* Material for this task
------------------------------------

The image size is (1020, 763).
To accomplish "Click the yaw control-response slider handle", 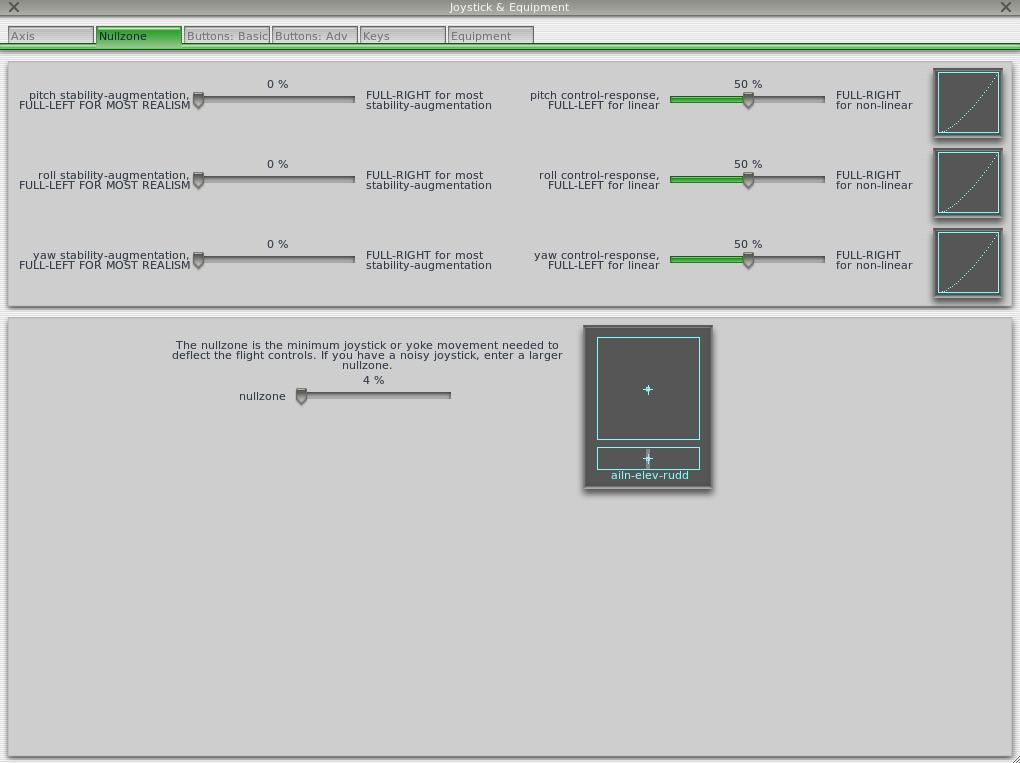I will [x=748, y=260].
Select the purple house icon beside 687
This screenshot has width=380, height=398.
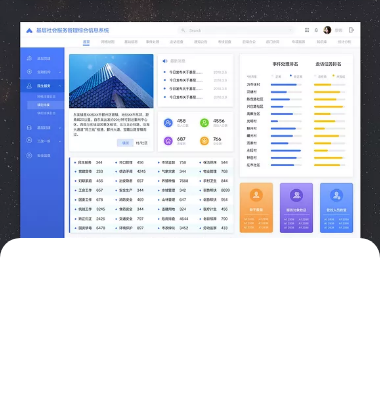click(168, 141)
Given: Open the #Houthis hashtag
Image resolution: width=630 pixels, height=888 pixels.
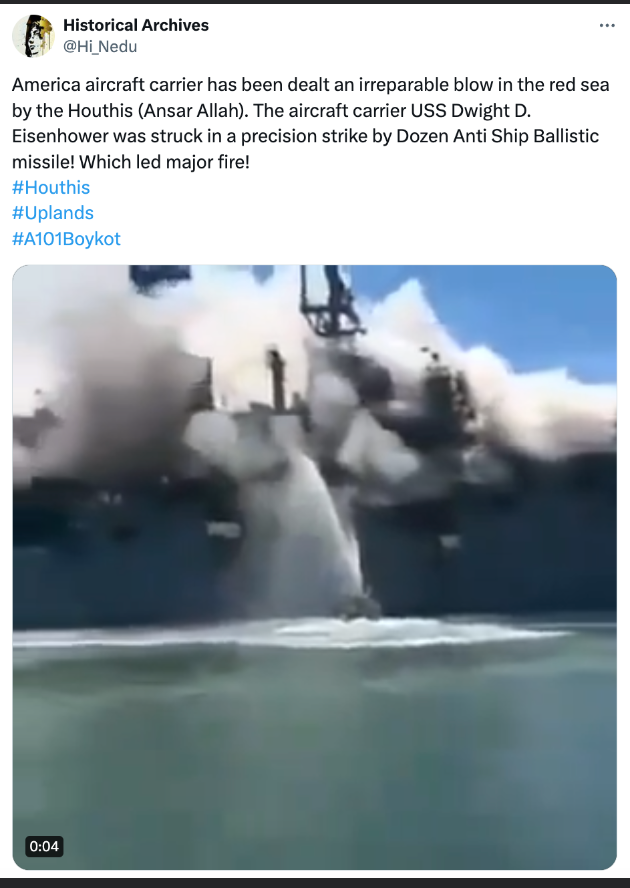Looking at the screenshot, I should coord(51,187).
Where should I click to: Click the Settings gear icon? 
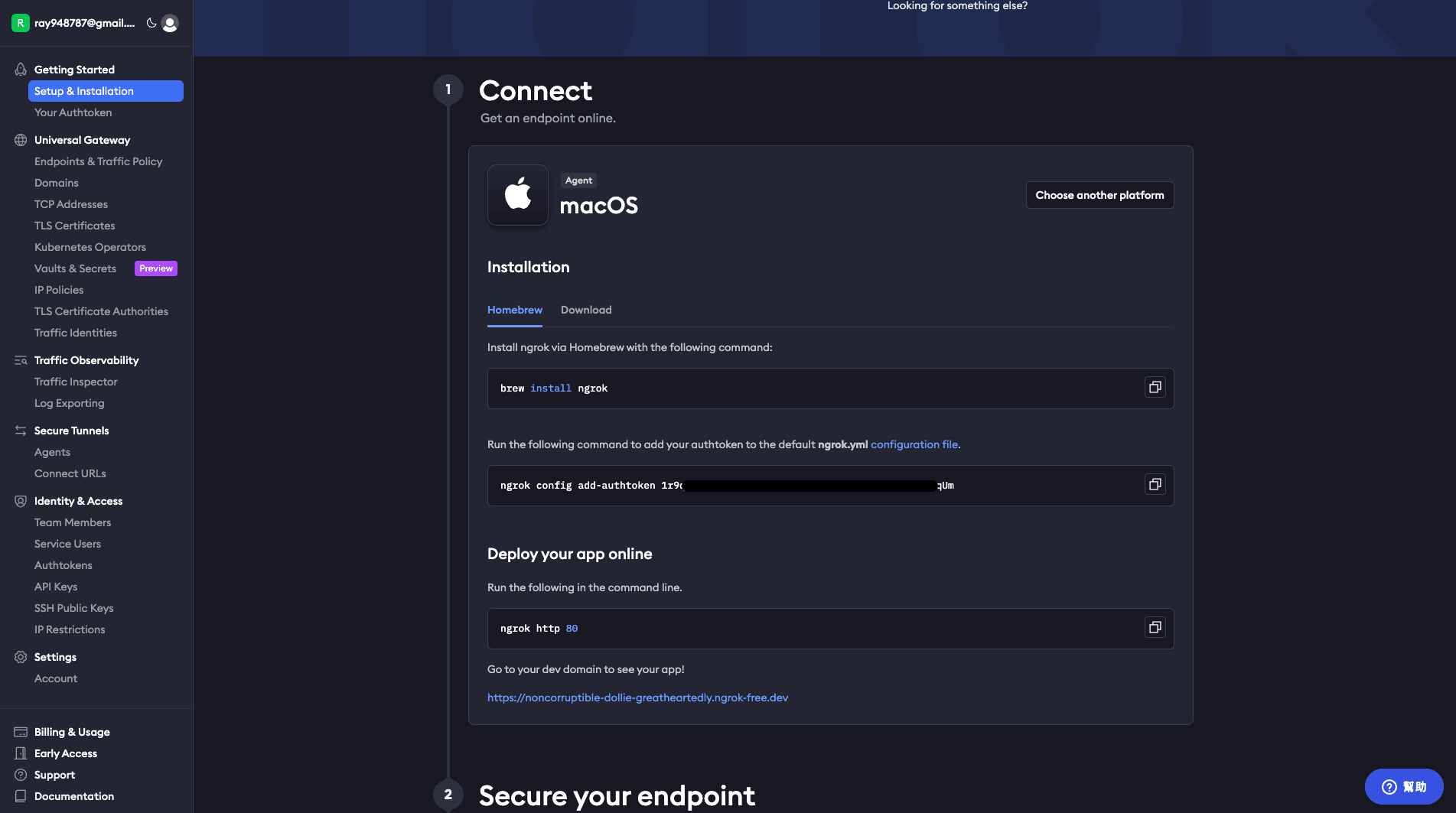pyautogui.click(x=21, y=657)
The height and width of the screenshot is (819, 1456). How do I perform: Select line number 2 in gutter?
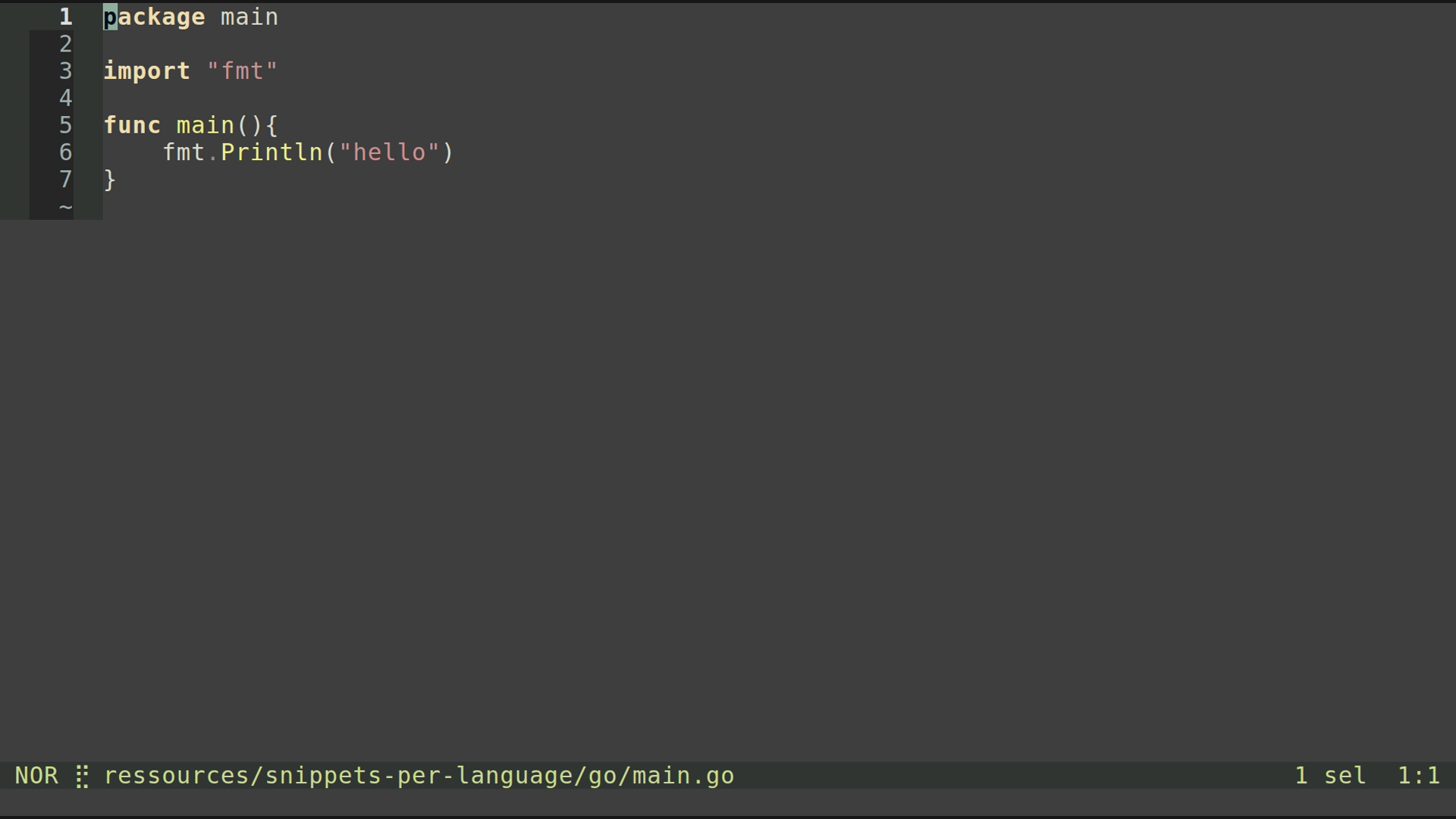pyautogui.click(x=66, y=44)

------------------------------------

* Exercise goal
Please recast the entries, starting at the line that contains "The height and" and ending at the last line of the entries, as a JSON list of strings with one string per line and no blank lines, leaving the pictures out.

* Output of the exercise
[
  "The height and width of the screenshot is (819, 1456). How do I perform: Select line number 2 in gutter?",
  "pyautogui.click(x=66, y=44)"
]